Duke Pond is surrounded by red maple, sweetgum, sycamore and tulip poplar trees taking on fall hues. Photo by Mark Hough.
Duke’s reclamation pond, known as Duke Pond, is a beautiful spot for a stroll and key component to Duke’s water strategy. The pond provides water for the nearby Chiller Plant No. 2, which pumps cold water around campus to cool buildings. The pond saves around 100 million gallons of potable water annually.

The 5.5-acre pond features a .6-mile walking path, pavilion and boardwalk. The area is surrounded by red maple, sweetgum, sycamore and tulip poplar trees taking on fall hues.  

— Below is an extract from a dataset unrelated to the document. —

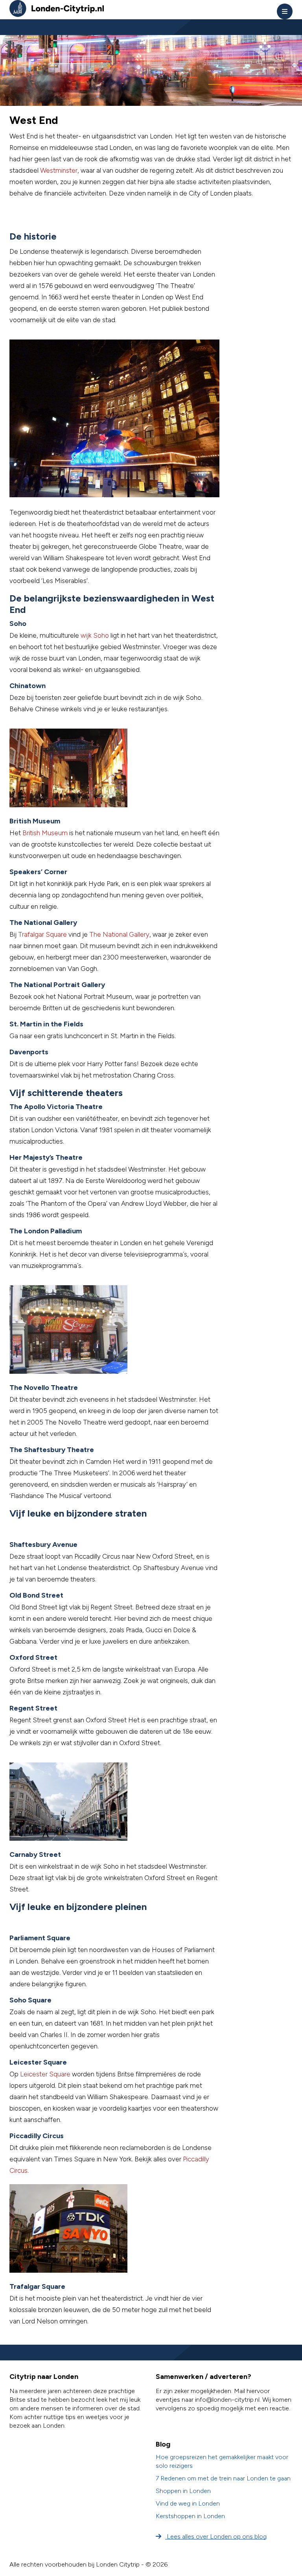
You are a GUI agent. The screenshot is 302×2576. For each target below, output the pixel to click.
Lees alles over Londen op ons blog (216, 2536)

“The pond is a great place to enjoy in the fall,” said Mark Hough, university landscape architect. “I love seeing it change with the seasons as the plants grow. It is unlike any other landscape on campus.”

Other Campus Spots

The New Hope Creek runs through Duke Forest. Photo by Randy Bock.
A garden behind the Duke Center for Integrative Medicine includes a labyrinth made of bright pebbles. There’s the Pratt Memorial Garden, the Fitzpatrick Center for Interdisciplinary Engineering, Medicine and Applied Sciences (CIEMAS) building, which has a circular seating area nestled up against trees. Also, take a moment of reflection in the middle of campus at the Murphy-Nimocks Meditation Garden behind the Duke Student Wellness Center

Duke Forest is home to nearly a dozen species of trees that change colors in the fall. Look for sourwood, dogwood, hickory and oak trees next time you take a walk in the forest. 

Finally, enjoy the diverse fauna at Sarah P. Duke Gardens. Climb the Historic Terraces, have a moment of reflection in the Garden of Peace and watch ducks at the Waterfowl Observation Area.